Data Protection Impact Assessment (DPIA) Training Workshop

Code4833 CurriculumData Protection/GDPR Sub-CategoryData Protection

There are currently no dates listed for this course.
Contact us by calling 01285 407 177 or email

Course Outline

Data Protection Impact Assessment (DPIA) Workshop – 1 day


This one-day workshop is designed to provide delegates with the practical knowledge needed to perform a data protection impact assessment (DPIA) that will minimise privacy risks and comply with the UK Data Protection Act (DPA) and the EU General Data Protection Regulation (GDPR). 

Use data protection impact assessments to minimise privacy risks and comply with the EU GDPR.

A data protection impact assessment (DPIA) is a key risk assessment process outlined in the requirements of the EU General Data Protection Regulation (GDPR). It helps organisations make an early evaluation of the impact a business process might have on the privacy of the individuals involved, and ensures compliance with the UK Data Protection Act and EU GDPR.

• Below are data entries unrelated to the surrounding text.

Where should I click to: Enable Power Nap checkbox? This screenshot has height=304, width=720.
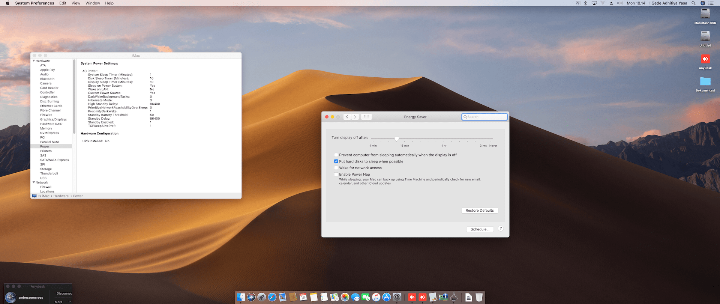(336, 175)
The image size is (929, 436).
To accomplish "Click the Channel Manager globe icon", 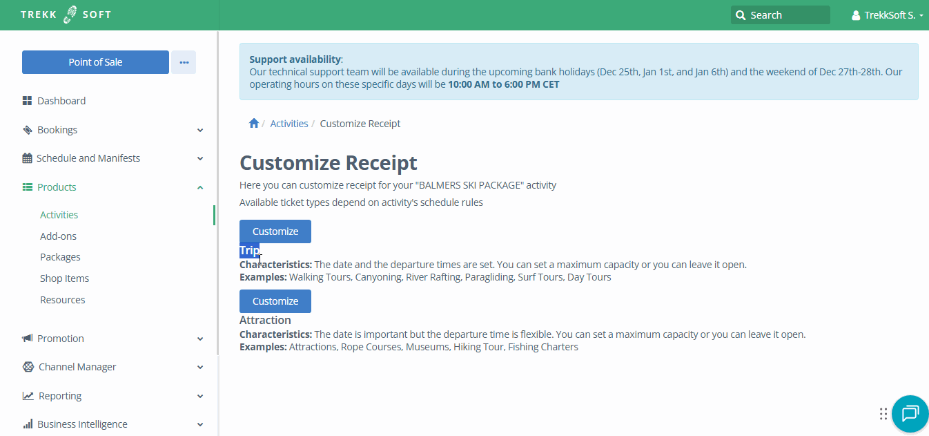I will tap(28, 367).
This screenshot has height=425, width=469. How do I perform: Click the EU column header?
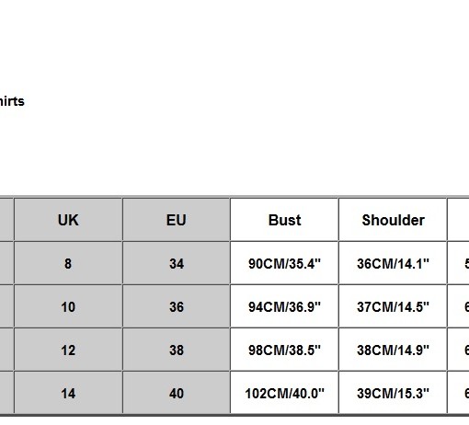[177, 220]
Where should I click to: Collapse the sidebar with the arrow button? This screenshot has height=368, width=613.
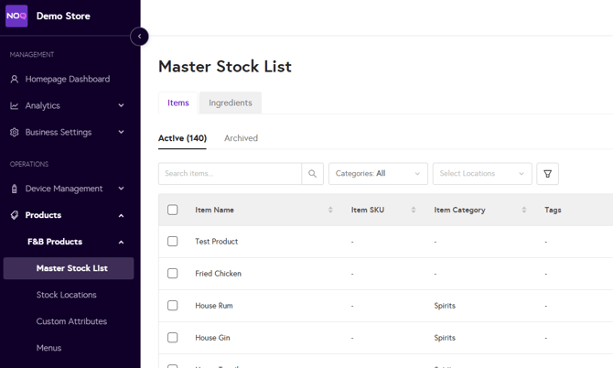point(139,37)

The Information Commissioner’s Office (ICO) already recommends that privacy impact assessments are conducted to assess the privacy risks for all policies and projects involving the use, collection and disclosure of personal information, and the government’s Security Policy Framework mandates their use by all government departments

In order to comply with the GDPR, organisations will be required to perform a DPIA where the processing of personal data involves high risk to the rights and freedoms of individuals. In particular, a DPIA will be required for automated data processing activities, including:
1.    Profiling leading to decisions that produce legal effects for the individual.
2.    Large-scale processing of certain types of data.
3.    Systematic monitoring of a publicly accessible area on a large scale.

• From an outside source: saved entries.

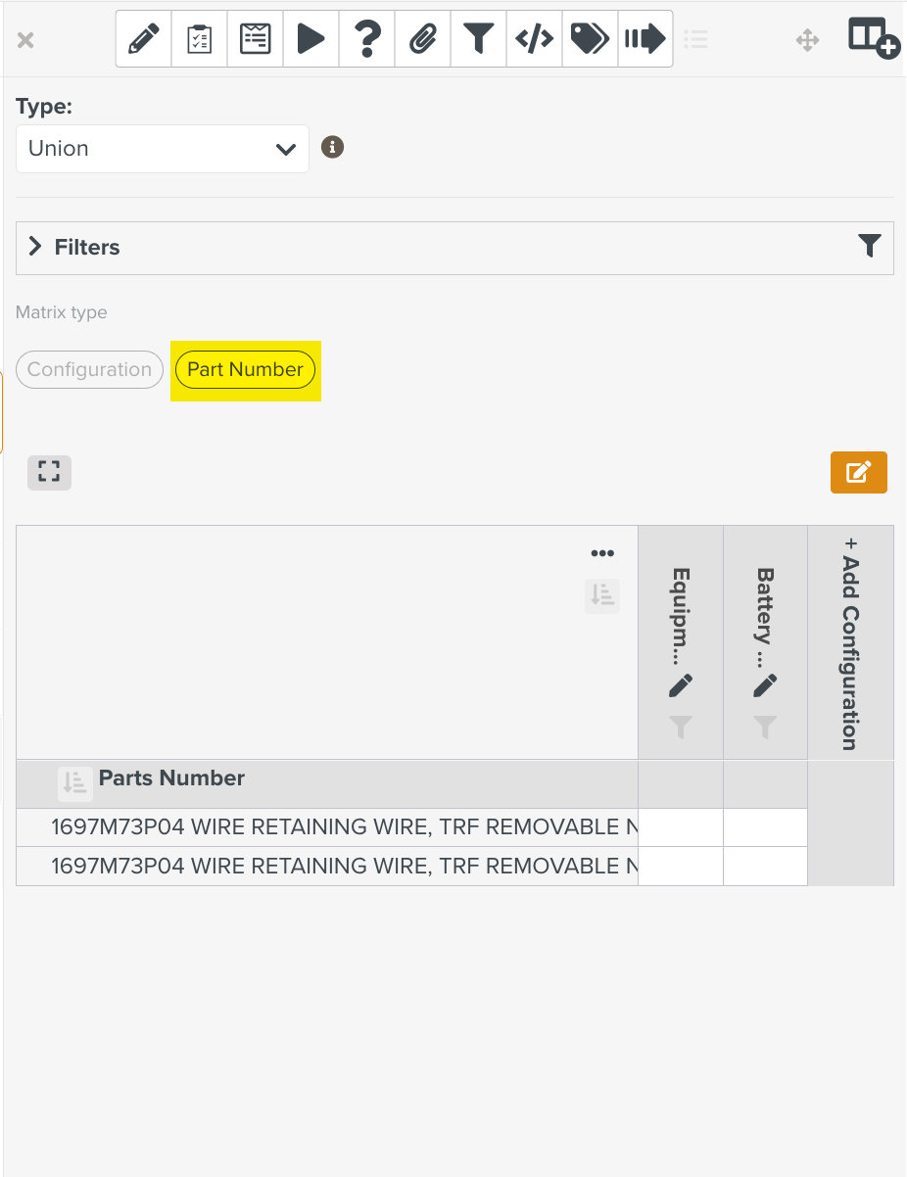Viewport: 907px width, 1177px height.
Task: Click the code brackets toolbar icon
Action: coord(534,39)
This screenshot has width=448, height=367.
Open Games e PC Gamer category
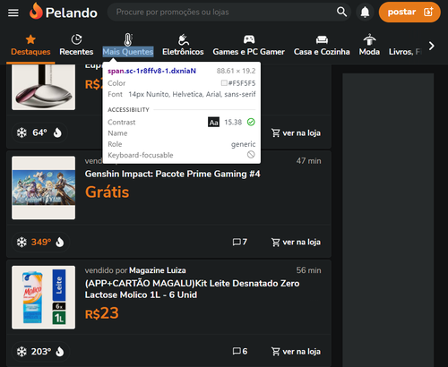[249, 46]
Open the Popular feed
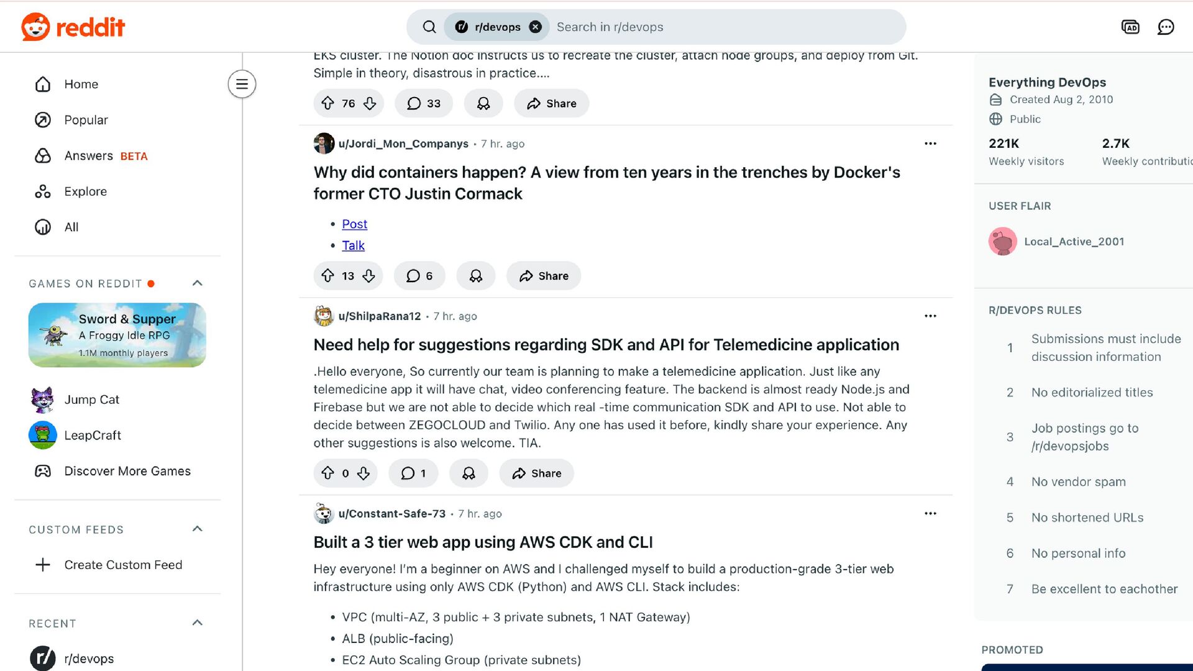 (86, 120)
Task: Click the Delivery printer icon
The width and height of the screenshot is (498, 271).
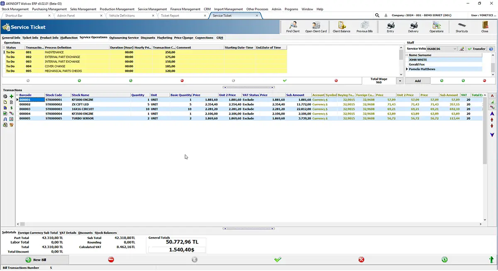Action: 413,27
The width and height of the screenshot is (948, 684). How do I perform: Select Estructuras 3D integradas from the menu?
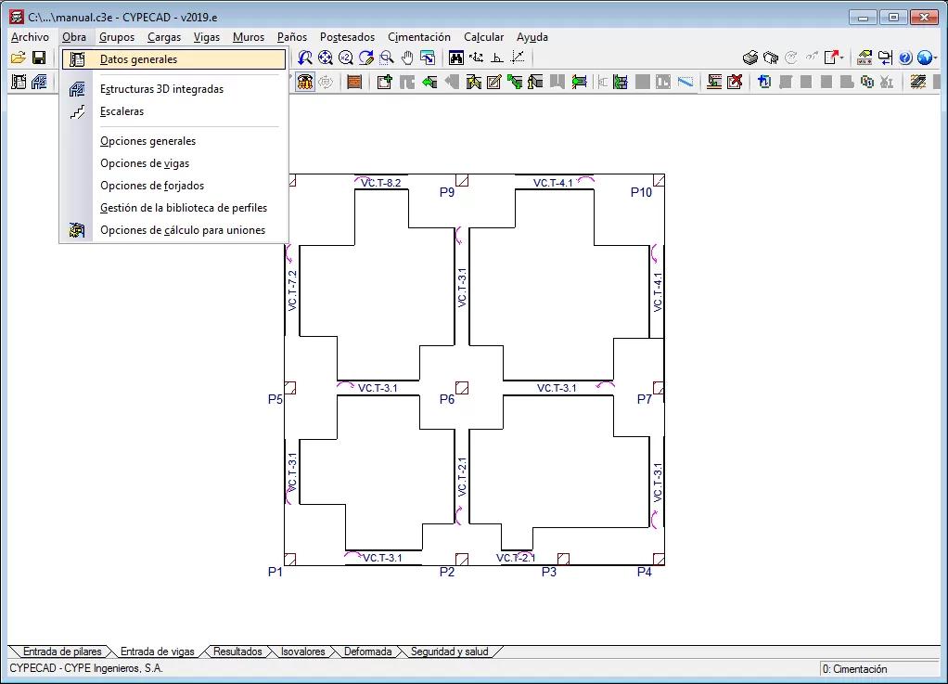[162, 89]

The DPIA Workshop will explain how to develop a DPIA, implement the project, monitor the results and take action where required. When conducted at the start of a project, a DPIA will help organisations identify and resolve problems at an early stage, reducing the associated costs and potential damage to reputation.

Course Timetable

•    Day 1: 09.30 – 16.30

What will you learn on this course

•    The principles of data protection impact assessment (DPIA).
•    The legal requirements for a DPIA
•    Getting started: how to conduct a DPIA.
•    Determining whether the risk is acceptable.
•    How to develop a data protection impact assessment procedure.
•    How to create and implement more efficient project processes.
•    Monitoring the results and understanding when to take action.
•    How to track the outcomes in order to take the appropriate remedial actions.
•    Why and how to conduct a data flow mapping exercise

Exam results and certificates

•    Where exams are taken online (either remotely or by computer in the classroom), provisional exam results will be available immediately on completion of the exam. Confirmed exam results will be issued within 10 working days from the date of the exam.
•    Where exams are done in paper form, we aim to make confirmed exam results available within 10 working days from the date of the exam.
•    For both online and paper exams, certificates for those who have achieved a passing grade will be issued within 10 working days from the date of the exam.
•    Results notifications and certificates are sent directly to candidates by the relevant exam board in electronic format; please note that hard copy exam certificates are not issued.

Who should attend the course

The course is aimed at managers who are responsible for ensuring that their organisation is fully compliant with its data privacy obligations. This includes data privacy/protection, compliance, HR, IT and contracts managers. The course is particularly relevant to people who work in organisations that process large quantities of personal information, such as government departments, universities, charities and market research companies.

Entry requirements

While there are no formal entry requirements, this course has been designed to meet the needs of delegates who have some knowledge of data protection and the GDPR. We recommend that delegates who require an introduction to the requirements of the GDPR attend our certified GDPR Foundation training course or purchase the data protection pocket guides. Delegates on the certified GDPR Practitioner course do not need to attend the workshop, as the material is already covered in the DPIA section of the GDPR P course.